Mine does. Yours does. Your dog’s does. That’s not a bad thing. Our brains have evolved over time to resist change because change was usually harmful, and the outcome was not a lost friend on Facebook or a regrettable experience in elementary school, but death. When our ancestors roamed the plains of the Serengeti, change was almost universally dangerous. Did temperatures, rainfall, animal life, plant life, or soil composition change? Death. Did you-of-the-Serengeti eat a new plant? Death by poison. Did you try a new weapon when out on the hunt? Death by mauling. Did you take your newly-invented wings made of leaves and dangerously-thin twigs, attach them to your arms and jump off the nearest cliff? Death by…dumbness.
It was rare that change was something good. A brand-new tree with healthy and delicious food was unlikely to spring forth suddenly from the savannah. At no point would large, slow, meat-filled animals arrive at your tribe to be slaughtered and feasted upon. Our brain therefore developed a strong aversion to change in all its environments, at home and at work and in between.
Change, however, is inevitable, and sometimes absolutely necessary. If our ancestral home experienced a terrible drought and our families were starving, it would behoove us to move elsewhere. So while our brain is powerfully resistant to change, there lies within it the capacity to accept and embrace even the most difficult challenges.

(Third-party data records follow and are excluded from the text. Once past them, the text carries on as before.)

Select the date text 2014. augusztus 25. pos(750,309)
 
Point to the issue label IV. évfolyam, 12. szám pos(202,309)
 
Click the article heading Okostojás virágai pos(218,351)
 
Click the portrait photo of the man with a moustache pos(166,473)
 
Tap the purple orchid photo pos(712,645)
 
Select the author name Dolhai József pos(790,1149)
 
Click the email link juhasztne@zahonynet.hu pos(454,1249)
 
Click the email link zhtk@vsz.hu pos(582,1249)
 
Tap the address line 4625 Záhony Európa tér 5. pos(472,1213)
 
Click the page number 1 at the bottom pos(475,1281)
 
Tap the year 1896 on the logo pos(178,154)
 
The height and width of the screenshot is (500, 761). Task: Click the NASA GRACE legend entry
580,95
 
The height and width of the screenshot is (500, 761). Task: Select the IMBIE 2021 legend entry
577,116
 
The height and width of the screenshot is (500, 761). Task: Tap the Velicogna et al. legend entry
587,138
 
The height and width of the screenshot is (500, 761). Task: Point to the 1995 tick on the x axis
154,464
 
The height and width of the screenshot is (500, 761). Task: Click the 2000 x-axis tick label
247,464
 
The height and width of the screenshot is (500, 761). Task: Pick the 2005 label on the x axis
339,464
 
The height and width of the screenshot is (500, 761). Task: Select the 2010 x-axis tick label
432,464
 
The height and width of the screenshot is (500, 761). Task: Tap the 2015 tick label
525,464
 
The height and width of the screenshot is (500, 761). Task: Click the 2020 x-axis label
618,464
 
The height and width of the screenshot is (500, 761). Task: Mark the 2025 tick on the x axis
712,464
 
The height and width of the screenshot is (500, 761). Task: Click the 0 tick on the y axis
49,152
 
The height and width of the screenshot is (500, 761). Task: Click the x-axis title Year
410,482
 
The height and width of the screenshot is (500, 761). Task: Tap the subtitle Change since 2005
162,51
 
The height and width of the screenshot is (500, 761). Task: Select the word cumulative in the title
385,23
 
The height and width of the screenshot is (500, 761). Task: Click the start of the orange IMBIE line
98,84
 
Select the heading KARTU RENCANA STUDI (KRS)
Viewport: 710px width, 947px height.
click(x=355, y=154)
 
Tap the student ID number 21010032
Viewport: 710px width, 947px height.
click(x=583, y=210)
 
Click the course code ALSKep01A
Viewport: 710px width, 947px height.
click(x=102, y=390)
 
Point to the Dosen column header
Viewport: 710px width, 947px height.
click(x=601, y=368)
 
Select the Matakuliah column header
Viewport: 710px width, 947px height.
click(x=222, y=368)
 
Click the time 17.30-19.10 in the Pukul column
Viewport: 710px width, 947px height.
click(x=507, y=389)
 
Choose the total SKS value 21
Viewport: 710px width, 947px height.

First let’s discuss what gets in the way. When faced with change, our brain’s initial reaction—even if the change is unequivocally good—will be to resist the change. This order is carried out by our hypothalamus—the hormone-releasing gland in our brain—which floods us with chemicals that mediate what biologists call the fight-or-flight response: when faced with the threat we knuckle down and prepare to fight, or we run away.
Again, there are good reasons our brain responds this way. It is what kept our ancestors alive. Just remember, even when we see genuine value in a change and wish to carry it out, our brain’s initial reaction will be fight or flight.
Next time we will discuss what to do about it.
For Your Consideration
When did you last feel your fight-or-flight response kick in? What caused it?
How often do you find yourself responding to the emotions of your change-resistant brain before giving the new thing/idea/activity a chance?
The next time you find yourself reacting defensively to a change, pay careful attention to your thoughts and feelings in that moment. Is that how you would like to respond in the future?
What have you done in the past to overcome your change-resistant brain? What works and what doesn’t?